Last week I heard God say "Start sharing your story" and to be quite honest this is truly the last thing I wanted to do. I have been holding back from being obedient because the shame I have felt and still hold tightly to about my past. Not only that but it would be a lengthy piece of writing hence the book I am still working on. So after wrestling with this for some time I have decided to follow through. Well, here it goes...
I was one of those children who learned to be obedient to my parents at a young age. To be quite honest, I did not like conflict so I figured out early on that things would work better in my favor if I would just get in line and follow their lead. This character trait was also reinforced by my mom making my sister, and I attend church every Sunday. While in church, I learned about all of the famous Bible stories, and of course, Jesus which looking back helped provide me with a great foundation in life. I realized God would hold me accountable for my words and actions that I would try very hard to make sure I pleased Him. Now when I would slip up or fall short, I was quick to repent and ask for forgiveness. As I transitioned into high school, something inside of me started to change.
This growing desire to live life my way began to stir up. These feelings of rebellion became more amplified when I got a boyfriend who did not believe in God. I will never forget this one night during my senior year I attended a party where my boyfriend drank a beer, like he had been doing it for years, and asked me if I wanted a taste. I remember thinking to myself say, "No, I should not," but I looked around the room and saw many others doing the same thing. So I took a sip and quickly handed it back to him. I did not like the taste but did not want to feel left out. At the time, I did not know this would not be my last drink.
So let's fast forward to my years in college, I was finally out of my parent's house and making decisions on my own. On campus, the allure of many weekend parties was so tempting that I could not resist. Those parties were a breeding ground for easy access to underage drinking, so I quickly found myself joining in. The more I partied and drank the harder it became to get the same buzz I was able to get so quickly before. The saying, "If you give the Devil an inch, he will take a mile" was experienced in my life when I made the decision to begin smoking cigarettes and marijuana.
When I became a mother, I continued to smoke and drink off and on but started to feel convicted not to do it in front of my daughter.

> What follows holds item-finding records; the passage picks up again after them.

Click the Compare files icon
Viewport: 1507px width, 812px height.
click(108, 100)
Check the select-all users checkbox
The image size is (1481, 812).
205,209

I did not want her to pick up my destructive habits all because she learned from my actions. I can recall sitting in my garage while smoking and hearing God say "If you want to change, you have to stop." So from that day forward, I declared to myself whenever the opportunity presented itself I will say no. Each time the question came up, "Do you want to smoke?" My mind would say no, but my mouth would say yes. One day I got so frustrated with myself because I could not stop but God showed me that I was trying to save myself by using my strength to resist the temptations that came to me. It took for me to finally stop trying to fight on my own that I cried out to God in prayer and asked for victory over these spirits I had given access to in my life.
Never in my wildest dreams did I think that I would stray from the straight and narrow path but God reminded me that I had a choice. He told me that He would have made a way of escape! The Bible says in 1 Corinthians 10:13 KJV "There hath no temptation taken you but such as is common to man: but God is faithful, who will not suffer you to be tempted above that ye are able; but will with the temptation also make a way to escape, that ye may be able to bear it." If I had just prayed or called out to Him in those moments of weakness, God would have saved me. I am happy to share with you the day I cried out to God was the same day that He removed the chains I was bound to for years!
So I may not look like someone who has been through anything, but I can tell you that is only by the grace of God! If you are struggling with oppressive spirits or feeling weighed down by the chains in your life, I challenge you to call out to God and seek His help. Please know that He loves and cares for you! He wants to see you set free from all bondage!
Lastly, I want to pray for you!
Dear Heavenly Father,
I pray for all who read this post and are secretly or openly struggling with something they want to be set free from today. I pray that you give them the strength to cry out to you so they can lay all of their burdens down at your feet. I pray they stop trying to save themselves and give you full access to their lives so they can finally be set free.